Above: Misleading Tesla LIDAR spy shots — Top: Two puck-style LIDAR sensors (possibly Velodyne) mounted on the front and rear of a Model S near HQ last week; Bottom: the clunky roof-mounted LIDAR device more commonly seen with Google's self-driving test vehicles on a Model S also seen near Tesla's HQ in July (Source: Teslarati - top, bottom)
However, Musk is committing to radar, not LIDAR, as: "Autopilot version 8, though, will do something similar – and, indeed, Musk argues better – to LIDAR only with far more affordable radar." Regardless of cost, Musk elaborates on LIDAR's limitations: "We do not envisage using LIDAR... LIDAR does not penetrate occlusions, it does not penetrate rain, dust, or snow, whereas radar does. LIDAR doesn’t bounce, you can’t look at things in front of the car in front of you." Radar, on the other hand, has these inherent (and significant) advantages.
Image: Inside EVs
That said, the real question for software update v8.0 should've been: radar vs. camera? Currently, radar takes a backseat to Tesla's front-facing camera and image processing capabilities. With the forthcoming v8.0, radar will now become the primary player for Autopilot. Why wasn't this the case before? "Using radar in this new way is tricky, Tesla highlights, because it can be easy to trigger a false-positive for an obstacle ahead. People are seen, though only as translucent objects; wood or painted plastic objects aren’t seen at all. In contrast, metal objects are visible, but how they’re seen by radar sensors is heavily impacted by their shape. Most notably, if they’re concave that will amplify the returned signal from the radar, making any object look much bigger than it actually is."
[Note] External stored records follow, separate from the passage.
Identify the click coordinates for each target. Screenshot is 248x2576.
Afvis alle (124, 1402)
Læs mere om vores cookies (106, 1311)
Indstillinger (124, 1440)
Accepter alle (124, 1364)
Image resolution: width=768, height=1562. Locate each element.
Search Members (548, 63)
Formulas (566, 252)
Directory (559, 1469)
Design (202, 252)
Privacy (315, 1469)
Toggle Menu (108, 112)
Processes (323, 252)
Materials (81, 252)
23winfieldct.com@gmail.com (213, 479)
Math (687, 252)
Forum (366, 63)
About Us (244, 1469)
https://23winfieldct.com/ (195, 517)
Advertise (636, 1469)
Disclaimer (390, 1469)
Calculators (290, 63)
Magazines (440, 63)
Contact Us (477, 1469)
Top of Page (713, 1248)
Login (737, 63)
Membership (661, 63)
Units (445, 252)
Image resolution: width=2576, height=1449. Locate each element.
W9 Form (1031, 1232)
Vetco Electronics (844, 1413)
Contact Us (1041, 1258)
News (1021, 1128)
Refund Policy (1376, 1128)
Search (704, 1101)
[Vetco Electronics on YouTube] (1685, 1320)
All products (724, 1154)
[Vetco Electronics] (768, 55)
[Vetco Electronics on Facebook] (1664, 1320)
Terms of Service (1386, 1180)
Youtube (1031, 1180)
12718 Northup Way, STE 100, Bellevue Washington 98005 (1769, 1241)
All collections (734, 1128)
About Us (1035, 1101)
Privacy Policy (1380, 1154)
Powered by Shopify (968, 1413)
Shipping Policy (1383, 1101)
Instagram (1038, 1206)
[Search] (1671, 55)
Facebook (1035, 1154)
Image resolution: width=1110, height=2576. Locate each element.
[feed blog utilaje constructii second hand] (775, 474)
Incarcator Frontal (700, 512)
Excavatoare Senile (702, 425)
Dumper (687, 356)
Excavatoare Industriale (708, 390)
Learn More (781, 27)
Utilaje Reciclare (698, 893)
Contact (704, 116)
Image: Business Insider via Tesla
Musk pointed out an example of this: "even the base of a soda can on the roadway could look so huge to traditional radar that, if the car was relying on that sensor alone, emergency braking could be triggered." So how will Tesla transition Autopilot to emphasize radar in its more critical role? "Tesla’s implementation of radar will roll out progressively. First up is an eight-fold increase in information sourced from the radar sensor, building up a far more accurate point cloud of the environment around the car. By combining those snapshots, taking once every tenth of a second, a 3D model can be created: Tesla’s software then looks for movement within that model, to help ascertain whether something really does present a possible accident risk."
Image: Slash Gear* via Tesla
But how does this work in the real world? It's complicated, "where there are dips or rises that bring road surface or overhead highway signs into the radar’s path. Since GPS data isn’t sufficiently detailed to include those changes in orientation, Tesla has to supplement it with other information. As every Model S and Model X is connected to Tesla’s cloud, fleet learning can fill in that gap. The first stage of Autopilot version 8’s implementation will be for cars to spot and record any road signs, bridges, and other stationary objects to build up a real-world map that’s shared by all vehicles."
Big picture — how will this impact Tesla Autopilot safety? Electrek reports, "Elon Musk sees a 3x potential increase in safety. Musk said that the data already suggests a 50% reduction in the probability of having an accident when using Autopilot versus manual driving, but the new radar processing technology could do much better over time with Tesla’s fleet learning capability... [and] Tesla now adds ~1.5 million Autopilot miles per day. The new data added to Tesla’s fleet learning capacity every day is what will enable a 3x improvement in safety, according to Musk."